July 24, 2021

Milley, America’s Top General, Walks Into a Political Battle

Gen. Mark A. Milley was never meant to be President Donald Trump’s top military adviser.

Defense Secretary Jim Mattis had sent him to the White House in late 2018 to interview for the top U.S. military post across the Atlantic, with its grand title: supreme allied commander Europe. Mattis wanted someone else, the quiet and cerebral Gen. David L. Goldfein of the Air Force, to be Trump’s next chairman of the Joint Chiefs of Staff.

With the president souring on Mattis, his recommendation quashed Goldfein’s chances. During the meeting, the president — who already liked Milley’s brash demeanor as Army chief of staff — asked which job was better. And Milley went for the top prize: by law, the chairman of the Joint Chiefs of Staff is the nation’s top officer and the senior military adviser to the president.

But in the last several days, after accompanying the president from the White House to a church in his camouflage uniform as National Guard troops in helmets and riot gear deployed across the country, Milley has quickly become the face of what could amount to the U.S. military’s fall from public grace, to levels not seen since the Vietnam War.

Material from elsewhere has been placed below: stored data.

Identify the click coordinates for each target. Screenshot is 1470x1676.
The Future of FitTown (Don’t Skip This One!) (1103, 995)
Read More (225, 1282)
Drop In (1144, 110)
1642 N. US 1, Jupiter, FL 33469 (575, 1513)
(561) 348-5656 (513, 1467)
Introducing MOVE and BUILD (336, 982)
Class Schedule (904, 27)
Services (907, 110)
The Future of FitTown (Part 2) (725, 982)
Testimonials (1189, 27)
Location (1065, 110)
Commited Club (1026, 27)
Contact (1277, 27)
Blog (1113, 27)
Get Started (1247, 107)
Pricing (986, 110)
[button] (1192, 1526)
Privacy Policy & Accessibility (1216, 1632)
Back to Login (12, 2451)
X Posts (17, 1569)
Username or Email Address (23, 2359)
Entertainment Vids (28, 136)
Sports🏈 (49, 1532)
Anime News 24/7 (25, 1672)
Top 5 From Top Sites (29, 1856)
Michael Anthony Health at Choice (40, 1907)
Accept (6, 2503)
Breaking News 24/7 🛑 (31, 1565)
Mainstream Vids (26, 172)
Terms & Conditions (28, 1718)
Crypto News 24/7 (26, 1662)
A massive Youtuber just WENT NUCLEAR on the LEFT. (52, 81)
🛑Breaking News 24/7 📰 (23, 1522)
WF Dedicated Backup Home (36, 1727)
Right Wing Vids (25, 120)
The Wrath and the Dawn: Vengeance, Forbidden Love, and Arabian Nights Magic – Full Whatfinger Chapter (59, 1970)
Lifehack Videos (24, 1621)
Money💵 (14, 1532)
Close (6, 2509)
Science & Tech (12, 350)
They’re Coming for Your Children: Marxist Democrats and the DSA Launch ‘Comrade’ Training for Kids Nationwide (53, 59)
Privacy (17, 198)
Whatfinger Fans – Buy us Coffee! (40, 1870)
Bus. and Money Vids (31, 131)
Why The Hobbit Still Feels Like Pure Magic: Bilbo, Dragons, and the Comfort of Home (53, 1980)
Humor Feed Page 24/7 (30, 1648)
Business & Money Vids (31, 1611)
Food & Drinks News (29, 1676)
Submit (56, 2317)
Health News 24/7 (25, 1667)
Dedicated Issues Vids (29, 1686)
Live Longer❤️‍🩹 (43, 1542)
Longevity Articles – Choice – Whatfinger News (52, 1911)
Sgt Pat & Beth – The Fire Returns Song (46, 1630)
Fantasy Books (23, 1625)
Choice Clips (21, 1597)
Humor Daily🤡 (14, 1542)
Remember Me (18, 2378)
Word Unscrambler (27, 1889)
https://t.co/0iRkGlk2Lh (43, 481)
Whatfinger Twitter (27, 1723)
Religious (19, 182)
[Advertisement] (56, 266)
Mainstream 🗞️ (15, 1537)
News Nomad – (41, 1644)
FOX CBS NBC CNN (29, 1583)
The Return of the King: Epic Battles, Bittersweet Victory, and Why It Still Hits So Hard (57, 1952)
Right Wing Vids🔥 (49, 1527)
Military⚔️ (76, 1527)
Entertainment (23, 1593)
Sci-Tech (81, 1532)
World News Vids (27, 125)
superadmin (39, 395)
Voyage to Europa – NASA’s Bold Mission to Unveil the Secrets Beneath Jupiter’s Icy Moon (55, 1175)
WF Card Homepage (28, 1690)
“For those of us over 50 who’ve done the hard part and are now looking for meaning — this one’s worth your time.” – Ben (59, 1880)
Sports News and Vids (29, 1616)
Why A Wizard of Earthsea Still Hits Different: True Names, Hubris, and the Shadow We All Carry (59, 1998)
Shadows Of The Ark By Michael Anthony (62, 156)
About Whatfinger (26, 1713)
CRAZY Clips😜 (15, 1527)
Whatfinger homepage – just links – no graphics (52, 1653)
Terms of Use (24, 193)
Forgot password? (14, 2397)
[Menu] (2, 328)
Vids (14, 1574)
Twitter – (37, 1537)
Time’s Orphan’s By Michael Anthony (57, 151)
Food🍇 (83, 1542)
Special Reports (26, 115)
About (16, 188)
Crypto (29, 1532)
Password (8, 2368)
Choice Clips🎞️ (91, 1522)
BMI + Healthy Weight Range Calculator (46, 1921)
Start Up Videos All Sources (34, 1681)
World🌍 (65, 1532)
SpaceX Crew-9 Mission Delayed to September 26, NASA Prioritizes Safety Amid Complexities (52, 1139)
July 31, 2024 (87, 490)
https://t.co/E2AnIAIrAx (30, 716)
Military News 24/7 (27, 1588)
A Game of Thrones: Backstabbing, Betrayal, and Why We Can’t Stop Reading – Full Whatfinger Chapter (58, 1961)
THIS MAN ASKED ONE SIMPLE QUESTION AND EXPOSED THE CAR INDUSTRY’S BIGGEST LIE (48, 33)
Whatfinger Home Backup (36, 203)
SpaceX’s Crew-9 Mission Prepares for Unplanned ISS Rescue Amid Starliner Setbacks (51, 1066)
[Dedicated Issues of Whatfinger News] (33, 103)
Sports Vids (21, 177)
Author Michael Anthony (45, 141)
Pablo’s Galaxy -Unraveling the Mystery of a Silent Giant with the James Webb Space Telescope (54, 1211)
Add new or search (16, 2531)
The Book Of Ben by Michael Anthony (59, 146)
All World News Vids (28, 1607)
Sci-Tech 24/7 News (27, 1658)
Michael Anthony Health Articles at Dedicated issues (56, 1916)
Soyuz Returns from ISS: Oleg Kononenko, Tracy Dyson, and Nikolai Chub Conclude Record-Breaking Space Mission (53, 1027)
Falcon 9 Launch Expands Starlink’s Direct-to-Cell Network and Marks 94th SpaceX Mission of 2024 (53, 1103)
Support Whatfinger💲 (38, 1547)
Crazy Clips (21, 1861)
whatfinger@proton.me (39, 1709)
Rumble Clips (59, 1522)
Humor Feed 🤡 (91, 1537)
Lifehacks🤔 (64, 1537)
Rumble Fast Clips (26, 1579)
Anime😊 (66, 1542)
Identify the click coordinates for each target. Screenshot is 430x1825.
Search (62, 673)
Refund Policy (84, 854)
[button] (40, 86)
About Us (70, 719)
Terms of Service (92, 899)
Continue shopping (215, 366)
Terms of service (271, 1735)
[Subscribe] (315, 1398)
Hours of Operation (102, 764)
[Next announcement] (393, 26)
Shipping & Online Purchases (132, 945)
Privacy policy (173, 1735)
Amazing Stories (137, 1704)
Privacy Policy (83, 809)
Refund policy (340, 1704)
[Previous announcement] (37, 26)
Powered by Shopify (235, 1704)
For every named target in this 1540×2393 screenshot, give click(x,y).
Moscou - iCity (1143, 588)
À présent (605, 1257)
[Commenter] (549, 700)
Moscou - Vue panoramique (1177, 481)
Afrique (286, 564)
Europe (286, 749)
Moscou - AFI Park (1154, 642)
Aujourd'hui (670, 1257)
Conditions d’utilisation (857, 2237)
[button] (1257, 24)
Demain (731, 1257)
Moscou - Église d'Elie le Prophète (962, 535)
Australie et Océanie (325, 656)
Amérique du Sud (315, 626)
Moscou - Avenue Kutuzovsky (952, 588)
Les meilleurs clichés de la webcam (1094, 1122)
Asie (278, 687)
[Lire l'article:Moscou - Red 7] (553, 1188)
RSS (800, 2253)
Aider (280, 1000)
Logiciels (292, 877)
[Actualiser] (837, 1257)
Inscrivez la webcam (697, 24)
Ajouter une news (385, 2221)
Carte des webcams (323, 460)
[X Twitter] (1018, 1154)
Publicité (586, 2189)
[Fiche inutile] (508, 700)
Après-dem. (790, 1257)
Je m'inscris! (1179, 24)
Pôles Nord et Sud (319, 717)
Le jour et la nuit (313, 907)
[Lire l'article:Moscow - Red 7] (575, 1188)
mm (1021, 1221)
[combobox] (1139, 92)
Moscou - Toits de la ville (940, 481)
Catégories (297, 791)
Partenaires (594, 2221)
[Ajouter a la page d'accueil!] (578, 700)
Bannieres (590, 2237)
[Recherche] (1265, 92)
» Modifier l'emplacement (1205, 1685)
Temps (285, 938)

“Milley (he’s a general !?!?) should not have walked over to the church with Trump,” Michael Hayden, the retired Air Force general who has directed both the National Security Agency and the CIA, said on Twitter, noting that he “was appalled to see him in his battle dress.”

Milley’s decision to join Trump “was an egregious display of bad judgment, at best,” said Paul D. Eaton, a retired major general and veteran of the Iraq War, who now serves as a senior adviser at VoteVets.org. “At worst, Milley appears confused about the oath he took to support and defend the Constitution — not a president. I suggest the general get quickly unconfused or resign.”

Milley, his friends say, has agonized over the events of the past week. But he has also managed to persuade Trump not to invoke the 1807 Insurrection Act to deploy active-duty troops across the country to quell protests, a line that a number of American military officials say they will not cross, even if the president orders it.